• _Study text_
Winning is the point
So says Andrew Sullivan. Ryan Sager at RealClearPolitics isn't quite sure he's buying:
OK, I'm not here to defend torture, but can Andrew Sullivan and the reader he quotes approvingly here really say what they're saying with straight faces?
After reviewing the reader's statement, this: We shun torture to preserve our own dignity as a society, not because we expect mercy from the enemy. They will show us none. To pretend otherwise is naive and morally blind.
Ouch.
For good measure, he notes that Andrew offers some clarification on the subject. For my money, the second comment is as stupefying as the first:
It qualifies as such by the Geneva Conventions definition. And Rumsfeld's own explicit guidance for interrogation techniques allowed the unethical use of medical and psychological records to devise specific torture methods for individual prisoners. Yes, that violates Geneva. But we already know what Rumsfeld thinks of Geneva. I should also pre-empt the flood of emails about this post by simply saying: a) yes, al Qaeda would torture captured American soldiers whatever our policies are; and b) yes, even the worst forms of torture we have employed cannot be measured up against the Jihadists' barbarism. But torture is always wrong; and this war is both military and ideological. Before the Bush-Cheney torture policy, the U.S. could protest the abuse of its soldiers in enemy captivity and be supported by its allies and their populations. Generations of American soldiers had cemented the concept of America as a decent country for whom torture was unthinkable. No longer. And so the enemy gains in the long war; and we lose. That's the point. Winning is the point.
1) Geneva doesn't apply. It never applied in this fight. Insurgents and terrorists don't fight in a uniformed military belonging to a state. It doesn't apply.
2) If winning is the point, lets do it. Let's win. Unfortunate as it might seem, that means fighting like you mean it.

• _The task_
In the post about torture, what reason is given for saying the Geneva Conventions do not apply in this fight?

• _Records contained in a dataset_
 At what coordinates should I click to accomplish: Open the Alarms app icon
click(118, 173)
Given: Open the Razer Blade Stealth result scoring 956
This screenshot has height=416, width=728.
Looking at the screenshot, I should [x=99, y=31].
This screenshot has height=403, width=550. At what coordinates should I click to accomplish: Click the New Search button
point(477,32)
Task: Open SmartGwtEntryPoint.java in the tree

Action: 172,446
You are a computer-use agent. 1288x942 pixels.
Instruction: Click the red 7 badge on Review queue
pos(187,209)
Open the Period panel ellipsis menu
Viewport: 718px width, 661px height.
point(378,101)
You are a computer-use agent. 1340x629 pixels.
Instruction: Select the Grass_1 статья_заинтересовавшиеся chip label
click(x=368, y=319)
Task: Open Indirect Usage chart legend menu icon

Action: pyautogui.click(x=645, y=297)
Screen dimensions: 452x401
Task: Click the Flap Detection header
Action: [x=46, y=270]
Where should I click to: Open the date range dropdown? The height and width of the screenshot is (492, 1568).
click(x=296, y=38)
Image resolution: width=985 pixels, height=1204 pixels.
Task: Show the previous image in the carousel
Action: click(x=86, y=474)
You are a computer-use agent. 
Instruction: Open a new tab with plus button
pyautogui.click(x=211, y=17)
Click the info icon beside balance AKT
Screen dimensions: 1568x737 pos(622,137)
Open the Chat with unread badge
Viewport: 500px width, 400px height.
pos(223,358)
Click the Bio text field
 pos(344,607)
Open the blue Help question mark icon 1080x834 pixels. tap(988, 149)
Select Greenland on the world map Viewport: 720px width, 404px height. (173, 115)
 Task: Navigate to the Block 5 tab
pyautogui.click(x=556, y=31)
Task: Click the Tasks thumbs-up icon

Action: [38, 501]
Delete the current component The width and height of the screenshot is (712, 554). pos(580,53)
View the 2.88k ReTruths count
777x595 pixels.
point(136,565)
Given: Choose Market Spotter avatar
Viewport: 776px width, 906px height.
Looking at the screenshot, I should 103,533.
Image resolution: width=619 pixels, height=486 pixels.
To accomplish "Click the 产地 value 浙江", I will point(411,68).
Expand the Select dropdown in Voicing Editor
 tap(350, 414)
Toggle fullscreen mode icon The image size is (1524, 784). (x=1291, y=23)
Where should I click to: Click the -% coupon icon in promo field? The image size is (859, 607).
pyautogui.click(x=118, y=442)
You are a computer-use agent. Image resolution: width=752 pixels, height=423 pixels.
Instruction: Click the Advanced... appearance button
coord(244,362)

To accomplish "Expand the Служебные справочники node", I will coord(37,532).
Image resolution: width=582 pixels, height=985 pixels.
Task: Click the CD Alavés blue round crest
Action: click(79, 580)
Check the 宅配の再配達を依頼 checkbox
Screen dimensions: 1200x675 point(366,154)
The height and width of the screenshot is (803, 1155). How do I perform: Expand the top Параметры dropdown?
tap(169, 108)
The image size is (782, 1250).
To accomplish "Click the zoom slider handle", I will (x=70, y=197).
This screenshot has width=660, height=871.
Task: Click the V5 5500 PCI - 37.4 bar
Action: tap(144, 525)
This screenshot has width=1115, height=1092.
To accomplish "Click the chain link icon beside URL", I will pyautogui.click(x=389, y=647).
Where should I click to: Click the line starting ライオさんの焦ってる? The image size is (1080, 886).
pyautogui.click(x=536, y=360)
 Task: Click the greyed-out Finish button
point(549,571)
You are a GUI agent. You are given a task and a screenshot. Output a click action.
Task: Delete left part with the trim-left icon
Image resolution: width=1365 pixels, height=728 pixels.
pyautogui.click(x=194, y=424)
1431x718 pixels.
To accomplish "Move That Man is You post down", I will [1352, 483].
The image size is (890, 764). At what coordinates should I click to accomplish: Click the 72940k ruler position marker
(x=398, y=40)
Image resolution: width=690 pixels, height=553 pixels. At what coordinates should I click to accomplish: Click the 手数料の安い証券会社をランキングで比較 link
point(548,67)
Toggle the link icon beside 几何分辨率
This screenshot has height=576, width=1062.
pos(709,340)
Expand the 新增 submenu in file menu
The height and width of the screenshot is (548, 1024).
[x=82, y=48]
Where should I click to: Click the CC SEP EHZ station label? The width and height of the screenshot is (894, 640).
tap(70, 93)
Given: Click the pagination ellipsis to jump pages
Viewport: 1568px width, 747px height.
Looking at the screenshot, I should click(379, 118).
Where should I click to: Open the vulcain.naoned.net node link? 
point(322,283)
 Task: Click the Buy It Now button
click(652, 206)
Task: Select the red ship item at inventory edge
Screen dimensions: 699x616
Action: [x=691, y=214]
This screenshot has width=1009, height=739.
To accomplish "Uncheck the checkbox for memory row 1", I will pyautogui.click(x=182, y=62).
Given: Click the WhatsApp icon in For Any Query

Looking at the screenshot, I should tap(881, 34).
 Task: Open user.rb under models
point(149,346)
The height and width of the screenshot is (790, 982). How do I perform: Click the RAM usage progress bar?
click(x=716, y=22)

• _Solution for this exercise_
Insurgents and terrorists don't fight in a uniformed military belonging to a state.